[Saved data entries]
* * * * * * *

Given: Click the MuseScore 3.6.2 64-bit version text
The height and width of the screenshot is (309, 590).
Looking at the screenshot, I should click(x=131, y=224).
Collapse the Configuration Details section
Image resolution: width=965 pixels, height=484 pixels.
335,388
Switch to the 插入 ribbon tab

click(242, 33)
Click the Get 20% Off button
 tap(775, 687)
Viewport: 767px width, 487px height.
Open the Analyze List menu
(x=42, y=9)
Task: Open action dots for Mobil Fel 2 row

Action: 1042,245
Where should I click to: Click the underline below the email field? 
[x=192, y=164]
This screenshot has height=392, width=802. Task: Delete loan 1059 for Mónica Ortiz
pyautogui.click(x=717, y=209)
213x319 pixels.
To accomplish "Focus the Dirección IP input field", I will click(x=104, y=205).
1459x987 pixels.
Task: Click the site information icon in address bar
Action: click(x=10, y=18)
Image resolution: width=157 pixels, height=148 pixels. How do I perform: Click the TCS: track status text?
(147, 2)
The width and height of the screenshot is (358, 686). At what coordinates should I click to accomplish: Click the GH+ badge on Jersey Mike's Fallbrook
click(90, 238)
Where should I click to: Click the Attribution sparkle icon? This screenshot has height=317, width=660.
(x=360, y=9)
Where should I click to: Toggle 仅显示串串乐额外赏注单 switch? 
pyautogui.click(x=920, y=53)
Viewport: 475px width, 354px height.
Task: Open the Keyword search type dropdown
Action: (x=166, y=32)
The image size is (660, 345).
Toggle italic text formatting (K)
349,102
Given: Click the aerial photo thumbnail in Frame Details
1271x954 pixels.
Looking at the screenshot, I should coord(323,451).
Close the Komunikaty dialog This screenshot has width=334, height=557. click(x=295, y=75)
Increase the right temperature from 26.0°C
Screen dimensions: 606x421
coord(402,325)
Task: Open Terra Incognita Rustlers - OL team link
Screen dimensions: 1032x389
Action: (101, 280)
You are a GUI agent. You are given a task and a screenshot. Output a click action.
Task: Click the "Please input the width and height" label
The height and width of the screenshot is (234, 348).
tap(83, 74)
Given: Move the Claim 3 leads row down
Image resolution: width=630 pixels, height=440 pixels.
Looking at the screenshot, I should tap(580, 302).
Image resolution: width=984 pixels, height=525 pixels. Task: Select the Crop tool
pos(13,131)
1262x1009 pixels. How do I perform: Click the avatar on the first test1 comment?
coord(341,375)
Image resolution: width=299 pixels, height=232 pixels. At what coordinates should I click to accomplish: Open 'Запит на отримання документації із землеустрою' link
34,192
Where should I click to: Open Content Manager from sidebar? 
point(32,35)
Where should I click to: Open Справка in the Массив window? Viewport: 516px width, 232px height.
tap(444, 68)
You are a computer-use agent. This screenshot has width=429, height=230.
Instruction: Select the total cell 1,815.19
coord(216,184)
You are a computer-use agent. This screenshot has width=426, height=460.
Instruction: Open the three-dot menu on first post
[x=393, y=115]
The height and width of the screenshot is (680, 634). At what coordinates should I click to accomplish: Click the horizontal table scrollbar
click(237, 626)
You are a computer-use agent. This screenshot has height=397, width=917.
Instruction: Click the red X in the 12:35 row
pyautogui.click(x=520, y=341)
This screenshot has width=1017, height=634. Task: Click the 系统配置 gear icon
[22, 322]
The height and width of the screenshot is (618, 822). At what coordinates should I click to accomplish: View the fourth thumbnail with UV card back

* * * * * * *

Exercise details ::
Look through the entries. Copy out each line with "agent" in it.

The completed task ::
You are a GUI agent. You are given a task and a screenshot. Output a click action.
You are a computer-use agent. This screenshot has width=429, height=230.
You are a computer-use agent. This screenshot has width=426, height=460.
You are a computer-use agent. This screenshot has height=397, width=917.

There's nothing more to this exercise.